Reading passage:

Some data I wasn't able to find in any log files:

kroy added a comment.Dec 20 2018, 5:12 PM

@danhusan

While I'm not sure if it's related, it looks like your system has a buggy ACPI implementation. Sometimes that can cause some weird behaviour.

Can you try hitting "e" on grub when it pops up, and drop acpi=off on the line like pictured?

Then just hit CNTL-x to boot. It might not be the problem here, but it's worth a try as a troubleshooting step.

Spot on, booting with acpi=off makes it come up properly and configurations are actually saved.
Still getting some errors but not sure if they matter or not:

kroy added a comment.Dec 20 2018, 5:38 PM

Yeah, I'm not familiar enough with things to understand why it would be trying to mount the bare RAID partitions, not to mention the actual bare drives

@c-po I'm not really sure of the implications of adding acpi=off as a default grub option. Pinging the guys from the forum thread who were having a similar issue

kroy added a comment.Dec 20 2018, 5:46 PM

@danhusan I'd be curious if an alternative of adding rootdelay=10 instead of the acpi=off works. That may or may not do anything depending on how the kernel is built though.

@kroy you are clearly on a roll today, rootdelay=10 also did the trick.

danhusan added a comment.EditedDec 20 2018, 9:43 PM

And FYI, just to make sure that something wasn't triggered by hanging out in GRUB.
rootdelay=0 fails
rootdelay=2 works, so just a small pause is needed on my system at least.

c-po added a comment.Dec 31 2018, 1:51 PM

instead of differentiating between raid and non raid installations - why not always wait 5 seconds for the discs to settle? As this is only done once on startup this is IMHO better then a special case.

In T1120#29573, @c-po wrote:

instead of differentiating between raid and non raid installations - why not always wait 5 seconds for the discs to settle? As this is only done once on startup this is IMHO better then a special case.

That works too, I was hesitant proposing a global change when we currently only have 1 verified user experiencing the issue.

c-po added a comment.Dec 31 2018, 5:24 PM

I propose to proceed with a global change. Special case handling is always harder to test and the impact is only 5 seconds max in startup time - who cares on a 24/7 active device which is rarely rebootet?

Added new pull requests, built and tested, working fine.

c-po added a comment.Jan 2 2019, 4:20 PM

Also cherry-picked into crux

c-po assigned this task to danhusan.Jan 2 2019, 4:21 PM
c-po closed this task as Resolved.

@c-po https://github.com/vyos/vyos-build/pull/35 is also needed. Without it upgrades (install image ...) will fail.

c-po added a comment.Jan 2 2019, 4:38 PM

THX for the update. done also on current and crux

What to do:
A - In the boot troubleshooting thread, switch "acpi=off" to "noapic" and write out the part that opens with the words containing "kroy added a comment.Dec 20 2018, 5:38" and closes with "is built though.".
B - In the boot troubleshooting thread, how long does c-po suggest always waiting at startup for the discs to settle?

Dataset content:

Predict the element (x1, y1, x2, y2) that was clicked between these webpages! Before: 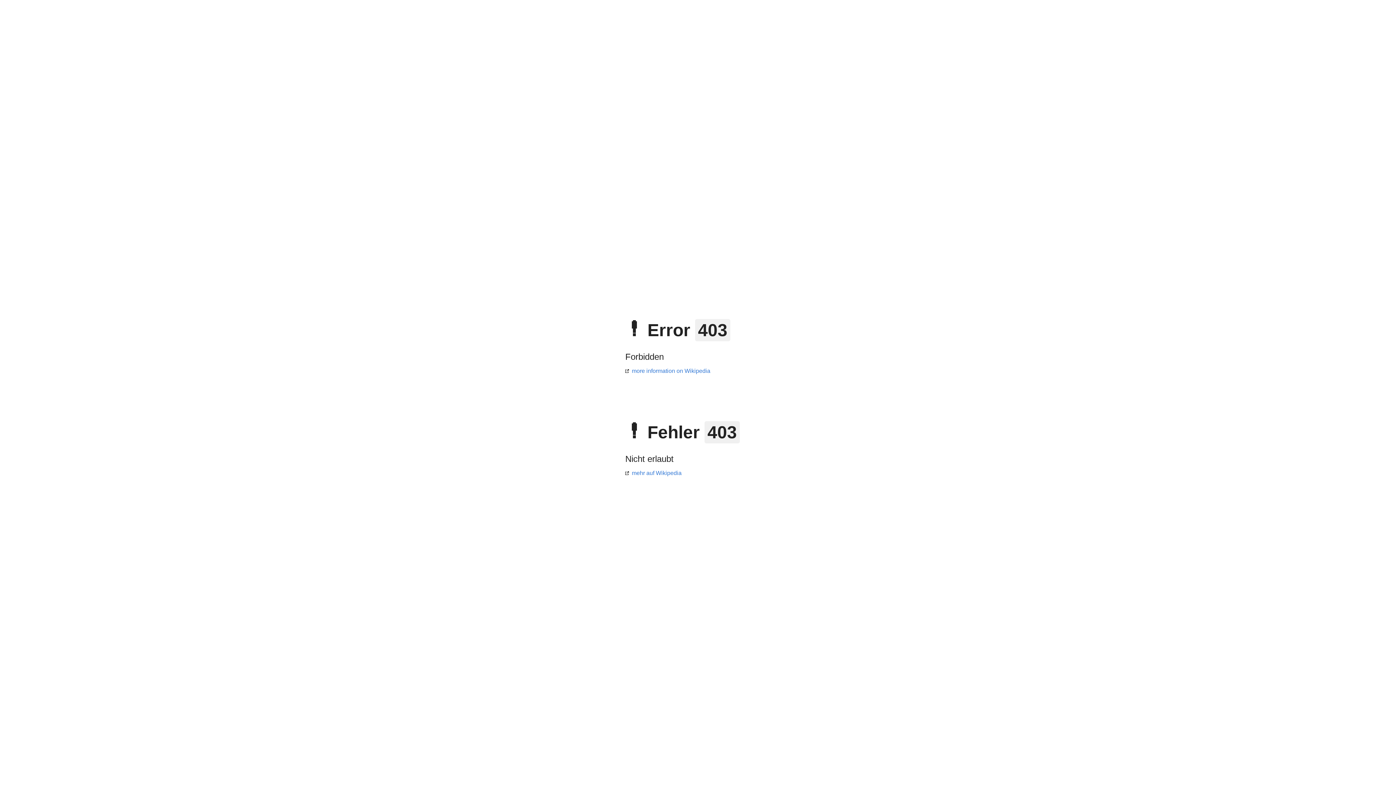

Responses to the tasks:
A -
kroy added a comment.Dec 20 2018, 5:38 PM

Yeah, I'm not familiar enough with things to understand why it would be trying to mount the bare RAID partitions, not to mention the actual bare drives

@c-po I'm not really sure of the implications of adding noapic as a default grub option. Pinging the guys from the forum thread who were having a similar issue

kroy added a comment.Dec 20 2018, 5:46 PM

@danhusan I'd be curious if an alternative of adding rootdelay=10 instead of the noapic works. That may or may not do anything depending on how the kernel is built though.

B - 5 seconds